Prompt:
Exact copies of all the records are to be output.

Supplied entries:

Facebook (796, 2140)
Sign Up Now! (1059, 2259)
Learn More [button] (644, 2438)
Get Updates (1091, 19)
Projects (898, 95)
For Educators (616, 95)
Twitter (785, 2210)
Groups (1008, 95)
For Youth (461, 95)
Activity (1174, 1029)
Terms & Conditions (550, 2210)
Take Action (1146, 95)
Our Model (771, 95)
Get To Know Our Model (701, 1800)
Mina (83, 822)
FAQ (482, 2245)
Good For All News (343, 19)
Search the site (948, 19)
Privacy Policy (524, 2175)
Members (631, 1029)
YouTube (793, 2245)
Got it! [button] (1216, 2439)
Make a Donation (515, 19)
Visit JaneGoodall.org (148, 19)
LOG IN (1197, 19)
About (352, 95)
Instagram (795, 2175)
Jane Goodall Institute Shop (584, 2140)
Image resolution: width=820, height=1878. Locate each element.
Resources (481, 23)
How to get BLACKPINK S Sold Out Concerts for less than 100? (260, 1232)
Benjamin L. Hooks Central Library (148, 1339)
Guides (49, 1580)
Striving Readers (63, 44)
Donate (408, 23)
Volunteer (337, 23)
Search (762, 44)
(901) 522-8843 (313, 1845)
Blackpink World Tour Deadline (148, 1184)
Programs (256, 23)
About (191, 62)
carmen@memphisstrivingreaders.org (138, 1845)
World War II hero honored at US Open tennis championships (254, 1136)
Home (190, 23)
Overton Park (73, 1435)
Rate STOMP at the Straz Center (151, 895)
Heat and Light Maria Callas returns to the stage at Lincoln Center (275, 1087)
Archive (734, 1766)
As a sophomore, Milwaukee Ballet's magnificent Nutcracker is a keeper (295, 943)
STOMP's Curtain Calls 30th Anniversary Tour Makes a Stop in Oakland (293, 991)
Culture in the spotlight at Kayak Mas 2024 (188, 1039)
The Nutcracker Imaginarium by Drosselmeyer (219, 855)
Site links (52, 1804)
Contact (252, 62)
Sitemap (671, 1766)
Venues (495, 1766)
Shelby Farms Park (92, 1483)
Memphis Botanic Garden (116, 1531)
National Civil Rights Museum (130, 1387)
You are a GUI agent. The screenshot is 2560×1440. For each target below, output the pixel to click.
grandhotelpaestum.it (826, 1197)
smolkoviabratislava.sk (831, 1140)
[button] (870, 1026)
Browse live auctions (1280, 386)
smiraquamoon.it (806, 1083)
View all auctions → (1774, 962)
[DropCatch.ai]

Solution for this task:
Facebook (796, 2140)
Sign Up Now! (1059, 2259)
Learn More [button] (644, 2438)
Get Updates (1091, 19)
Projects (898, 95)
For Educators (616, 95)
Twitter (785, 2210)
Groups (1008, 95)
For Youth (461, 95)
Activity (1174, 1029)
Terms & Conditions (550, 2210)
Take Action (1146, 95)
Our Model (771, 95)
Get To Know Our Model (701, 1800)
Mina (83, 822)
FAQ (482, 2245)
Good For All News (343, 19)
Search the site (948, 19)
Privacy Policy (524, 2175)
Members (631, 1029)
YouTube (793, 2245)
Got it! [button] (1216, 2439)
Make a Donation (515, 19)
Visit JaneGoodall.org (148, 19)
LOG IN (1197, 19)
About (352, 95)
Instagram (795, 2175)
Jane Goodall Institute Shop (584, 2140)
Image resolution: width=820, height=1878. Locate each element.
Resources (481, 23)
How to get BLACKPINK S Sold Out Concerts for less than 100? (260, 1232)
Benjamin L. Hooks Central Library (148, 1339)
Guides (49, 1580)
Striving Readers (63, 44)
Donate (408, 23)
Volunteer (337, 23)
Search (762, 44)
(901) 522-8843 (313, 1845)
Blackpink World Tour Deadline (148, 1184)
Programs (256, 23)
About (191, 62)
carmen@memphisstrivingreaders.org (138, 1845)
World War II hero honored at US Open tennis championships (254, 1136)
Home (190, 23)
Overton Park (73, 1435)
Rate STOMP at the Straz Center (151, 895)
Heat and Light Maria Callas returns to the stage at Lincoln Center (275, 1087)
Archive (734, 1766)
As a sophomore, Milwaukee Ballet's magnificent Nutcracker is a keeper (295, 943)
STOMP's Curtain Calls 30th Anniversary Tour Makes a Stop in Oakland (293, 991)
Culture in the spotlight at Kayak Mas 2024 (188, 1039)
The Nutcracker Imaginarium by Drosselmeyer (219, 855)
Site links (52, 1804)
Contact (252, 62)
Sitemap (671, 1766)
Venues (495, 1766)
Shelby Farms Park (92, 1483)
Memphis Botanic Garden (116, 1531)
National Civil Rights Museum (130, 1387)
You are a GUI agent. The screenshot is 2560×1440. For each target below, output the pixel to click.
grandhotelpaestum.it (826, 1197)
smolkoviabratislava.sk (831, 1140)
[button] (870, 1026)
Browse live auctions (1280, 386)
smiraquamoon.it (806, 1083)
View all auctions → (1774, 962)
[DropCatch.ai]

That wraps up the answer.